§ DIRECTIONS FOR THIS TASK
Your output should be exactly the lines from the one containing "Instruction: Check for updates now" through the last line of the listing, and nothing else. Pictures stay out.

§ MATERIAL PROVIDED
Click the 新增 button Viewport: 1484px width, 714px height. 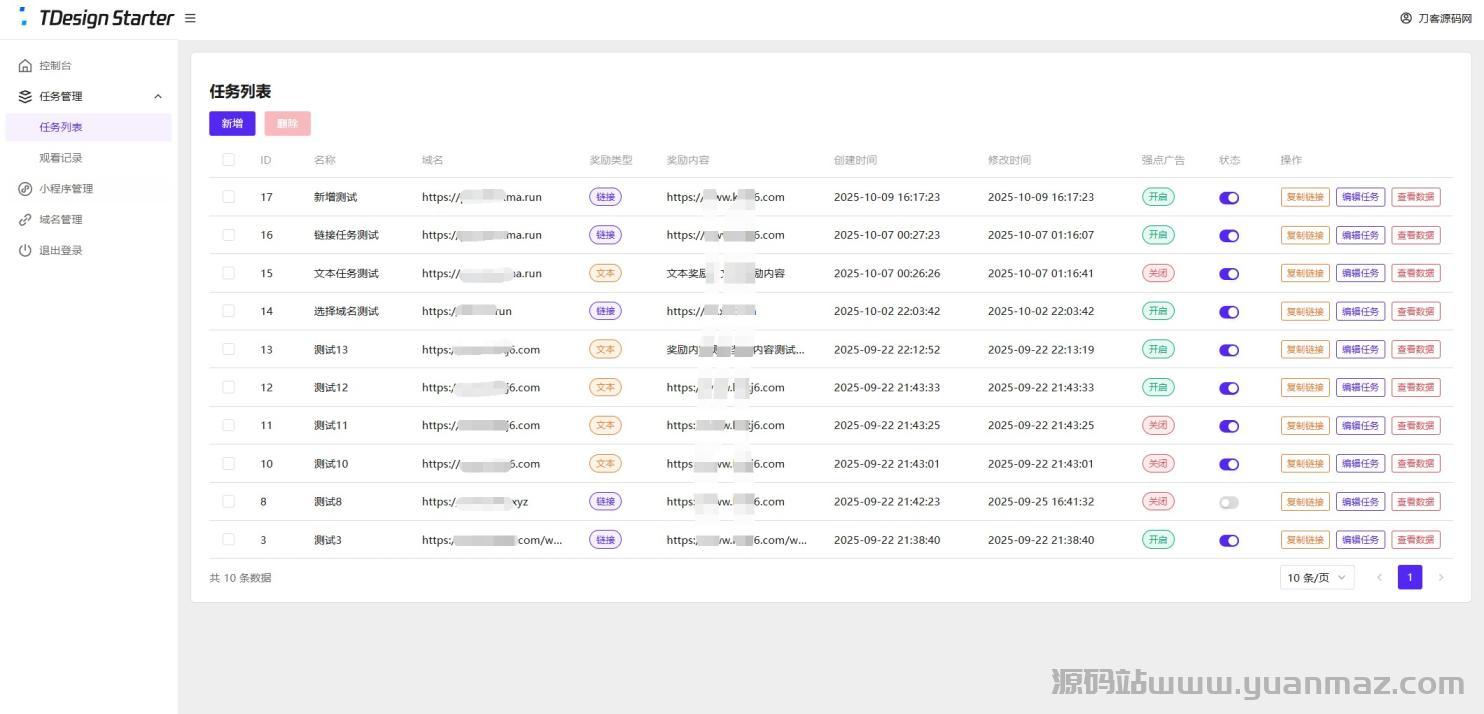232,124
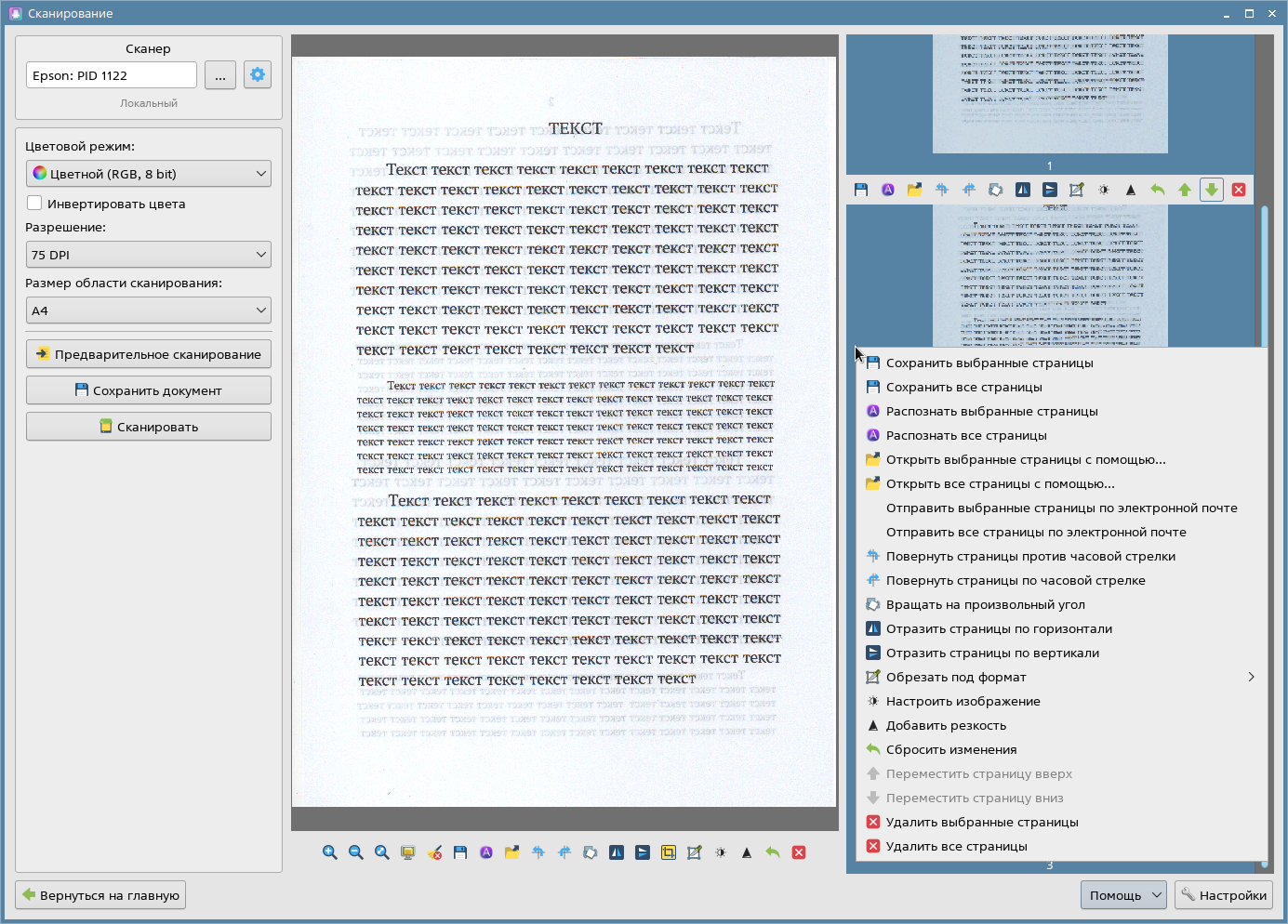Expand the 75 DPI resolution dropdown
Image resolution: width=1288 pixels, height=924 pixels.
149,255
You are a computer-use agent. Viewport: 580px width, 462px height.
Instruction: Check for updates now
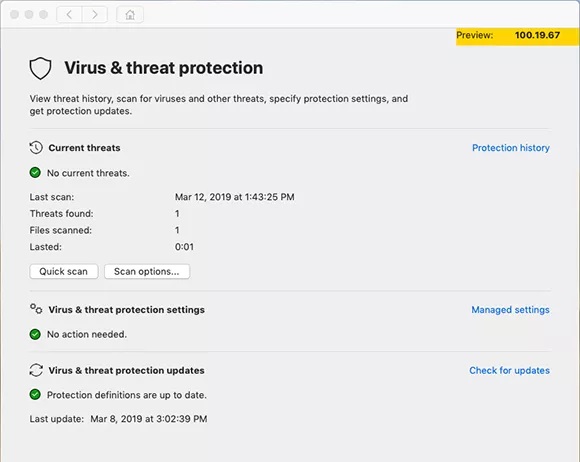click(x=509, y=370)
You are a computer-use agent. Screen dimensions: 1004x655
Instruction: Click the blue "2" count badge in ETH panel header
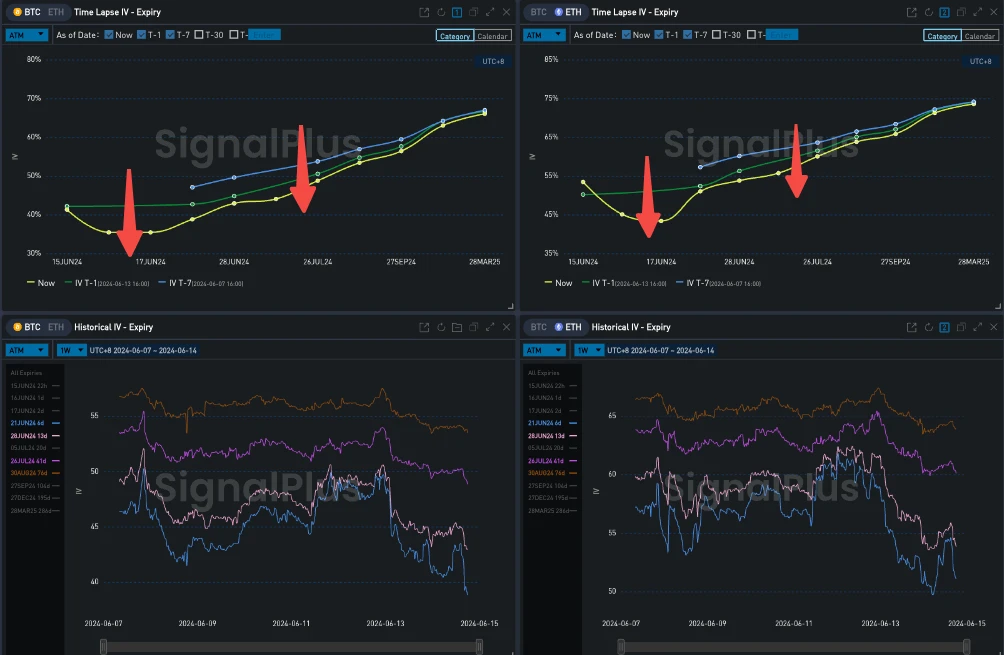944,12
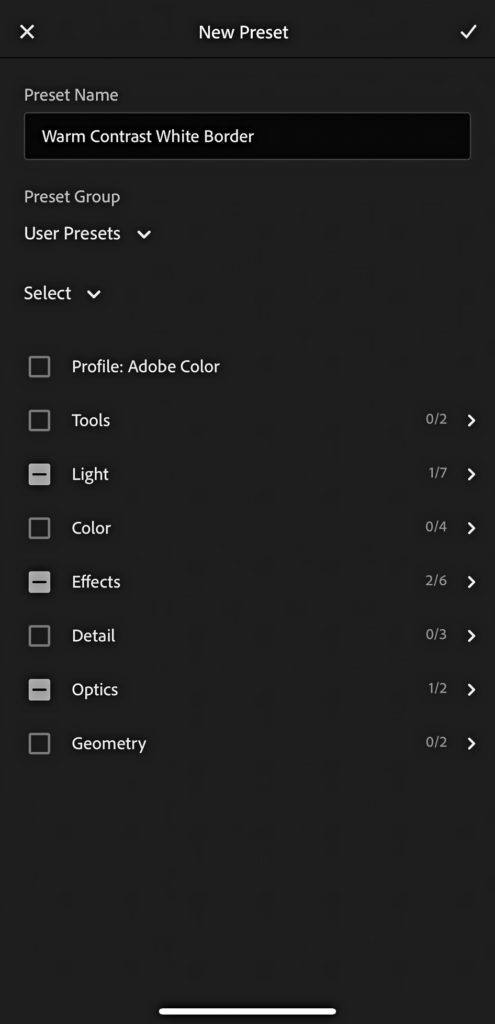Screen dimensions: 495x1024
Task: Open Light settings chevron arrow
Action: click(471, 474)
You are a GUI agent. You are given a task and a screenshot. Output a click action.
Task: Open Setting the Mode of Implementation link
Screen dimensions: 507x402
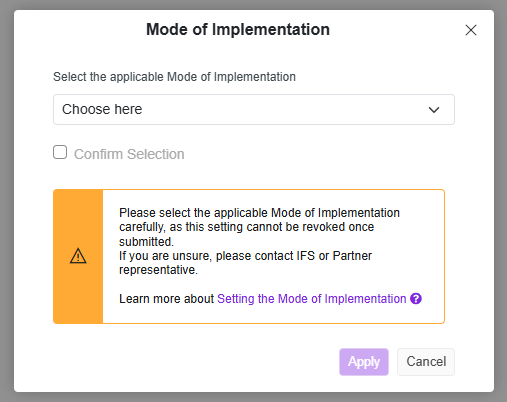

§ WORKED SOLUTION
Instruction: Check for updates now
click(x=509, y=370)
You are a computer-use agent. Screen dimensions: 1004x655
Instruction: Click the blue "2" count badge in ETH panel header
944,12
Screen dimensions: 495x1024
Task: Open Light settings chevron arrow
Action: click(471, 474)
You are a GUI agent. You are given a task and a screenshot. Output a click action.
Task: Open Setting the Mode of Implementation link
Screen dimensions: 507x402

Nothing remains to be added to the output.